Fuck the scrum at your peril.

IF I’ve said it once….

theeWeeBabySeamus

Sorry….scrotum. Fuck with the SCROTUM at your peril.

Carry on.

Sill Bimmons

Ten minutes ET both ways IIRC.

Rikki-Tikki-Deadly

They play three more wickets, and the first team to googly a Heatherton wins.

ballsofsteelandfury
theeWeeBabySeamus

Hell…just execute someone and get it teh fuck over with.

Sill Bimmons

Kurtley Beale is just the worst.

Rikki-Tikki-Deadly

THIS GUY DAN CARTER I CALL HIIM ALLSTATE BECAUSE HE PROVIDES INSURANCE.

Sill Bimmons

7 point lead restored.

Sill Bimmons

FUCKIN A CARTER WOO DROPPED GOAL FROM 40 METRES

Sill Bimmons

Or 25 metres, whatevs.

24-17 NZL

theeWeeBabySeamus

SPEAK ENGLISH!!!!
Frick…at least spell it meters for fuck sake!!!!
😉

Sill Bimmons

Sorry, lads.

In full Queen’s BBC voice at the moment.

Sill Bimmons

SHIT KICKS INFURIATE SILL BIMMONS

theeWeeBabySeamus

LMFAO

Senor Weaselo

Toju the Militant Black Guy about the NZL nickname.

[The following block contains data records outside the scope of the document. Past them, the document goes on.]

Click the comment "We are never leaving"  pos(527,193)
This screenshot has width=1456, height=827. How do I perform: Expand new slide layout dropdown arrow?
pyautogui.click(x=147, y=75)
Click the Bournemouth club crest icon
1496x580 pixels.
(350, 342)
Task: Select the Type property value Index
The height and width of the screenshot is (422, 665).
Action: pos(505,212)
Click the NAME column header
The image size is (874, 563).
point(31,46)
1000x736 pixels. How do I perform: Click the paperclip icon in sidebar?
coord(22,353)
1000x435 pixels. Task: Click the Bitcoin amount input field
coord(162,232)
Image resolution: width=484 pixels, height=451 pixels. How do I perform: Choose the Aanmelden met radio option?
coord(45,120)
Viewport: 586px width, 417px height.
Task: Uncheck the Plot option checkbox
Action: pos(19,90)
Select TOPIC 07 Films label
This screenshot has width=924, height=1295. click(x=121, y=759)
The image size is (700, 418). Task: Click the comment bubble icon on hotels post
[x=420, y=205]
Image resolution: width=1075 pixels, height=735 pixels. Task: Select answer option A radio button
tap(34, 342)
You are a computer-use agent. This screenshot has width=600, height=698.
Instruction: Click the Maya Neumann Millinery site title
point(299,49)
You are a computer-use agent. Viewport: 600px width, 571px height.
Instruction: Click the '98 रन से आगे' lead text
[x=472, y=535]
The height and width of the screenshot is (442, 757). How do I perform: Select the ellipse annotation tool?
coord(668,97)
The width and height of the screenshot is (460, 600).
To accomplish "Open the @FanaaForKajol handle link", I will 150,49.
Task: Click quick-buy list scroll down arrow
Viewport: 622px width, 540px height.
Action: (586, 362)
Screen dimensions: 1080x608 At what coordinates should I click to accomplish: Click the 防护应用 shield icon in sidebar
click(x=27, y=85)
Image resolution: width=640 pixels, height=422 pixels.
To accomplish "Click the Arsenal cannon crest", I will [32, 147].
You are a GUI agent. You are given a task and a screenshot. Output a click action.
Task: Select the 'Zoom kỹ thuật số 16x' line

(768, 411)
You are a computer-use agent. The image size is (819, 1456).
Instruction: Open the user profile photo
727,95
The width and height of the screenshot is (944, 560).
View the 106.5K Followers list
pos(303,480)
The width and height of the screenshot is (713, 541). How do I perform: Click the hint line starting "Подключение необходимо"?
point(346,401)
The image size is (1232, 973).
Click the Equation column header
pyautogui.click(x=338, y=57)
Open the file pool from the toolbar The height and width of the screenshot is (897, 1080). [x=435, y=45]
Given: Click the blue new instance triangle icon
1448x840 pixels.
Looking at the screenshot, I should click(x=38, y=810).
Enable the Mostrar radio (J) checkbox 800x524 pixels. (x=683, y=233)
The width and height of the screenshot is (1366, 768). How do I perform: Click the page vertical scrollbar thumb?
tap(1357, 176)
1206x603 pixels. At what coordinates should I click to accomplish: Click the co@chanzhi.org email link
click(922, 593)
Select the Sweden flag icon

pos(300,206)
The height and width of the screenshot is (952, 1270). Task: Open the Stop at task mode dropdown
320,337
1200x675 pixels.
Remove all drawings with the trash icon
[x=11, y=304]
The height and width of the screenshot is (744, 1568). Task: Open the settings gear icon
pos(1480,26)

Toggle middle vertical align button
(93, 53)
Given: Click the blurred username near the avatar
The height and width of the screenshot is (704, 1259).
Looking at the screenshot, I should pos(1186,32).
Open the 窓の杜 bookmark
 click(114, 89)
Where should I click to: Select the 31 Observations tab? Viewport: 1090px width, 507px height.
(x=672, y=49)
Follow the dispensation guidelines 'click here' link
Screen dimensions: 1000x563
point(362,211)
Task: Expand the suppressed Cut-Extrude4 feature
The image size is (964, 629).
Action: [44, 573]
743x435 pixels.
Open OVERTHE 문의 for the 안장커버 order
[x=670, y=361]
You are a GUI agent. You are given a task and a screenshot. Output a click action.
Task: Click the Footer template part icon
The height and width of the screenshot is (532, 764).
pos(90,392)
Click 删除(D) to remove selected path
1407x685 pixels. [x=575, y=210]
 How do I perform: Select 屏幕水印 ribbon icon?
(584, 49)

https://www.youtube.com/watch?v=F6yyOju8-BU

Sill Bimmons

Absolute fucktardery by NZL leads to easy try by AUS.

This match should be over, instead NZL have clusterfucked themselves right into a corner.

21-17 NZL

theeWeeBabySeamus

Is a corner cluster fuck better or worse than a circle jerk?
I guess like most things, it depends on the participants.

Sill Bimmons

Garbage kick time!

Rikki-Tikki-Deadly

NFL teams can learn a bit from rugby, specifically about releasing in a timely fashion. Teams that signed Trent Richardson in particular can benefit from tutelage in this regard.